Keep a silence 3
「ッッ……!!」
「あ………」
叫んだ本人がはっとなったように狼狽していた。自分でも無意識的に言葉が出ていた。そんな事を言うつもりは無かったのに。
「風丸……?どうしたんだ」
「ごめ………ごめん、俺………どうして……?」
「落ち着け、風丸」
「駄目だ……俺、どうかしてる……ごめん」
ひたすら「ごめん」と繰り返す風丸は、やはり視界が安定していないのか、どこか焦点があわない。豪炎寺が思っていた以上に酔いが残っているようだった。
「わかんない………わからないんだ。俺、何がしたいんだろ……」
「大丈夫だ。大丈夫だから、泣くな」
「泣く……? あ、俺、泣いて……」
自分の目尻を指で触れてみると確かに濡れていた。泣いてるという事実に気づくと更に涙が溢れてきた。感情の乱れが止まらない。何かが溢れ出しそうだった。溢れすぎてこぼれ落ちてしまいそうだった。
「………」
豪炎寺は風丸に気づかれないように小さく溜息をついた。決して彼の態度に呆れたのではなく、気づいてやれなかった自分の鈍さに溜息をついた。
「……悪かった……」
「豪炎寺……?っ……」
豪炎寺はそのまま風丸が座り込んでいるベッドに己も腰掛けると、風丸の背に腕を回して自分の胸に風丸の体を押し付けた。

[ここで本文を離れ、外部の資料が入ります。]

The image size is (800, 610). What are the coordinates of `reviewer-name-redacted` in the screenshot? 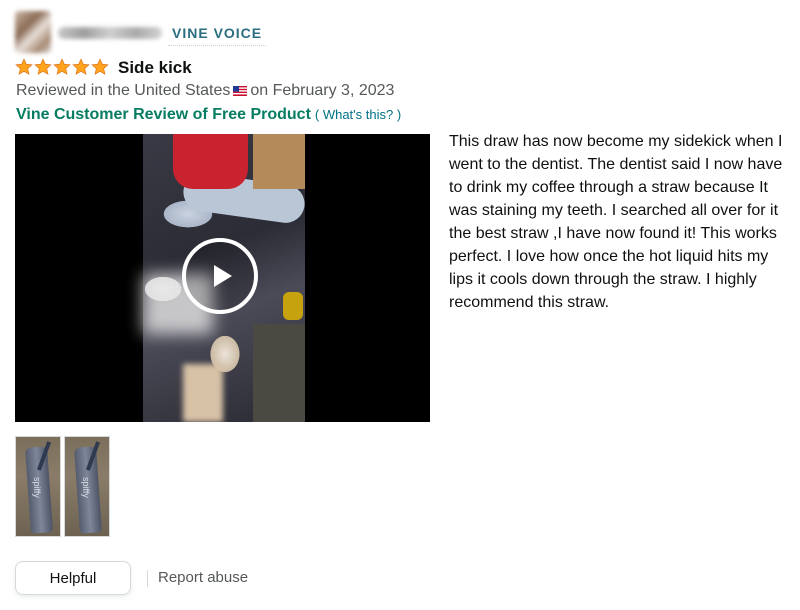 It's located at (110, 33).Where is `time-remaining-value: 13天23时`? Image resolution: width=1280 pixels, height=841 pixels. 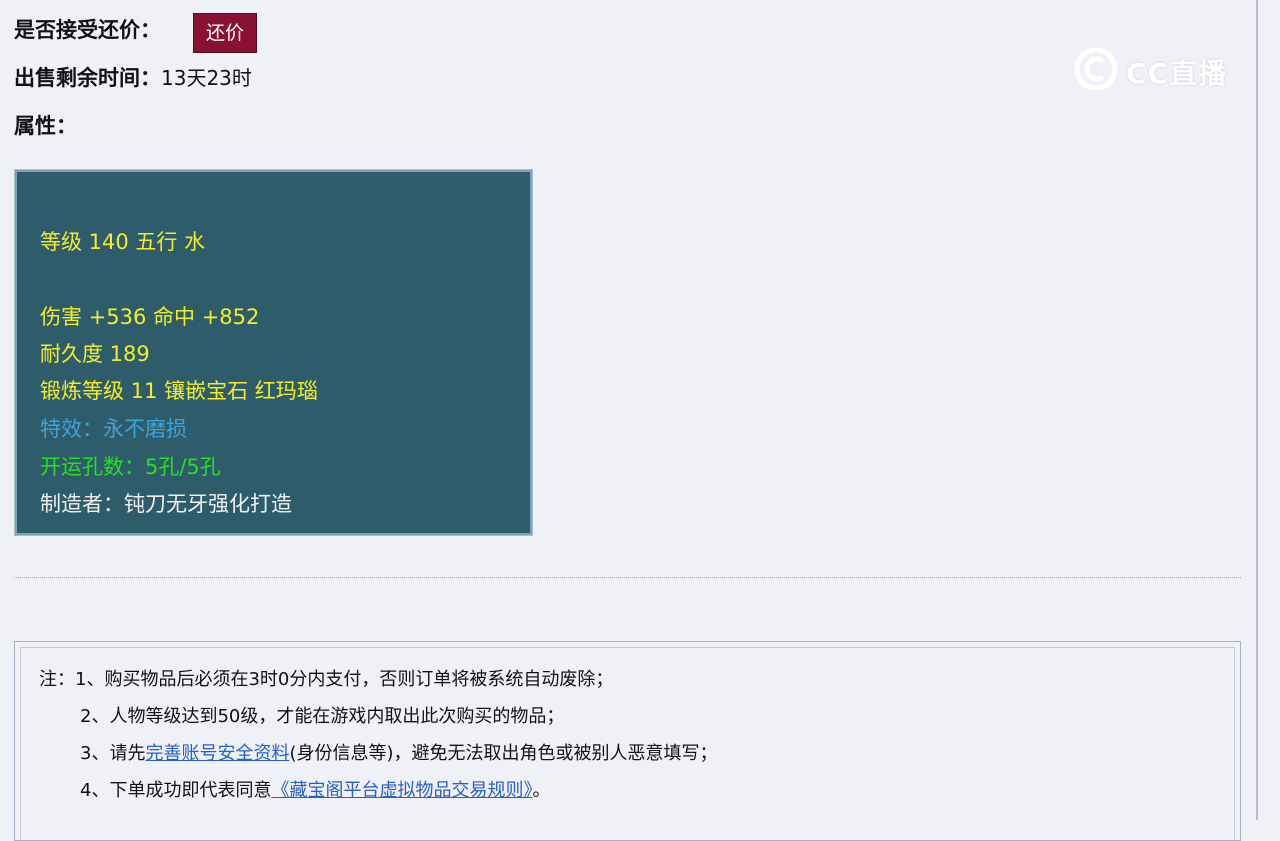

風丸は抵抗もせず同じように豪炎寺の背に腕を回して、シャツの背の部分を握った。きつく握りしめ豪炎寺の体に自分の身を預ける。溢れてこぼれそうになったものを、誰かに受け止めてもらいたかった。本当に受け止めて欲しい人は別の場所に居た。それでも、抱きしめてもらわないと、壊れてしまいそうだった。風丸は自分がどれだけ愚かな事をしているかよく自覚している。だからこそ胸が痛んで仕方が無い。それでも、今は豪炎寺に身を任せるしか出来なかった。
「わかってるんだ………」
風丸が豪炎寺の肩口に顔を埋めたままぽつりと語りだした。
「わかってるんだ。俺は本当は円堂に……行って欲しくないって……そんな事、思ってる……自分で解ってるんだ………」
「……………」
「でも、円堂を応援したい気持ちも嘘じゃないんだ……でも、離れるのは……離れるのは……いやなんだ……」
「そうか………」
「俺、本当にどうしようもないよな。置いて行かれるのが怖いくせに、それをあいつに言う事だって出来ない。言ったら……嫌われてしまいそうだなんて……」
「………………」
「………豪炎寺………どうして? ……俺を軽蔑しないのか? いつも円堂ばっかりのくせに、こうやってお前に頼っている……お前と……こんな関係で………」
風丸がふと豪炎寺を見上げ仰いだ。
「お前を軽蔑する理由なんてあるものか」
それは自分も同じだから。本当に求めている事を自分で解っているのに、今の状態が壊れそうな気がしてそれが怖くて、言い出せない。風丸も豪炎寺もとも"本当の気持ちを言わない"事で嘘を作り上げていた。
豪炎寺は体だけの関係だけでも良いというのは事実だった。それが倫理的に良くはないというのは自覚しているが、風丸が側に居てくれるのは心地よかった。だがふとした時、彼が自分でない者を見据えている事に気づいてしまうと、仕方の無い寂しさを感じてしまう時もある。それも事実だった。
再び唇を重ねる。何度もしている事なのに、その度に何とも言いがたい背徳感に胸が締め付けられるのはお互いの心が揺れに揺れているからだろう。それでも、キスをするのはとても心地よかった。
豪炎寺は風丸の顔を掬い上げ、涙で頬に貼り付いた前髪を掻き分けて耳の後ろにやった。部屋の灯りは最初からつけていないままだったが、目が慣れてきて暗闇でも見えるようになっていた。見上げてくる濡れた瞳と、未だに紅く染まる頬がひどく扇情的で、豪炎寺の眼の奥が暗がりの中で鈍く光った。
豪炎寺は風丸の体をベッドの上に横たえた。抵抗はない。だが、一瞬だけここに居ない人物の顔が脳裏によぎる。それだけが、ほんの少しだけ豪炎寺を拒みたくなってしまう理由だった。もう一度、唇をあわせる。これから始まる行為の合図として。
二人は寝具の底に、深く沈んでいった。